Jan L. Warner & Jan Collins
Question: My wife and I are hanging it up after 18 years of marriage and three children. She worked while I went to graduate school and gave up the last two years of her college education. She is 38 and without employable skills; I am 40 with a pretty bright future. She wants to go back to college, but I don’t have the cash to fund this and also support her and the children, even though I agree that she is deserving. We have built up a nice nest egg in my IRAs and 401 (k) that, with the house, are going to be divided, but I can’t pay her alimony, support the children, and also pay for her to finish college and a master’s degree – a four- year commitment.
Answer: Since you have a number of high-earning years ahead of you during which you will undoubtedly continue to contribute to your retirement, we suggest that you consider increasing the portion of your pension 401 (k) and IRA that will be rolled over to your wife by an amount that will cover her educational expenses. Then your wife, as a taxpayer, will be able to take distributions from her individual retirement plan (IRA) to pay her expenses for "qualified higher education" without incurring the 10 percent penalty for early withdrawals that are normally associated with withdrawals before age 59-½.
Since she will be paying taxes on these IRA distributions as they are withdrawn, along with the alimony you will be paying, a certified public accountant should project what your wife will need, after taxes, to complete her education over the next four years. In this way, the payments will be "painless" to you because they will be made with pre-tax dollars on which you have not paid income taxes. Plus, the payments won’t reduce your current income. The option to make withdrawals from IRAs to pay for “qualified higher education” expenses applies not only to a taxpayer and his or her spouse, but also to children and even grandchildren.
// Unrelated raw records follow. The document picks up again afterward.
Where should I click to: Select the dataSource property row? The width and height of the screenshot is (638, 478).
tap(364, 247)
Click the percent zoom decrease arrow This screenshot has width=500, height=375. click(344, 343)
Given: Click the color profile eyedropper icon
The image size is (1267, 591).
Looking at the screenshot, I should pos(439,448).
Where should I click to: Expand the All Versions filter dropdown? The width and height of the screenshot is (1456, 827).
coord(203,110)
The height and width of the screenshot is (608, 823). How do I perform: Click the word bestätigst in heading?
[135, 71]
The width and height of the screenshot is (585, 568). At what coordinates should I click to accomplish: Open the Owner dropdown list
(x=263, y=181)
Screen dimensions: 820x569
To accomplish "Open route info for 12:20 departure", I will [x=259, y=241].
The prerequisites include that the institution be “eligible” (that is, a college, university, or technical school as defined by the Higher Education Act of 1965) and that the expenses be "qualified higher education expenses" (including tuition, fees, books, supplies and enrollment-related equipment).
As a part of the separation process, planning to help your wife get educated is essential in the short run because otherwise, you and your children would be losing the benefit of her skills and earning capacity, thereby causing you to pay more alimony for a longer time. In the long run, because women generally outlive men, your wife will have to make her savings and retirement last longer because it is very difficult these days for two households to live on one salary.
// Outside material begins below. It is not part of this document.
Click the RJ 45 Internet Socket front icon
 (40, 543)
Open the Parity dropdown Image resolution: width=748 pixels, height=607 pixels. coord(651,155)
At your ages, life insurance is a necessary ingredient for both of you because if one of you dies prematurely, it would otherwise be literally impossible to even start to make up the economic loss. For this reason, we suggest that each of you purchase not less than $500,000 in coverage which, on a 20-year term basis, would not be expensive at all. The coverage on each of your lives could be owned by a trust for the benefit of your children with each other or an independent person as trustee.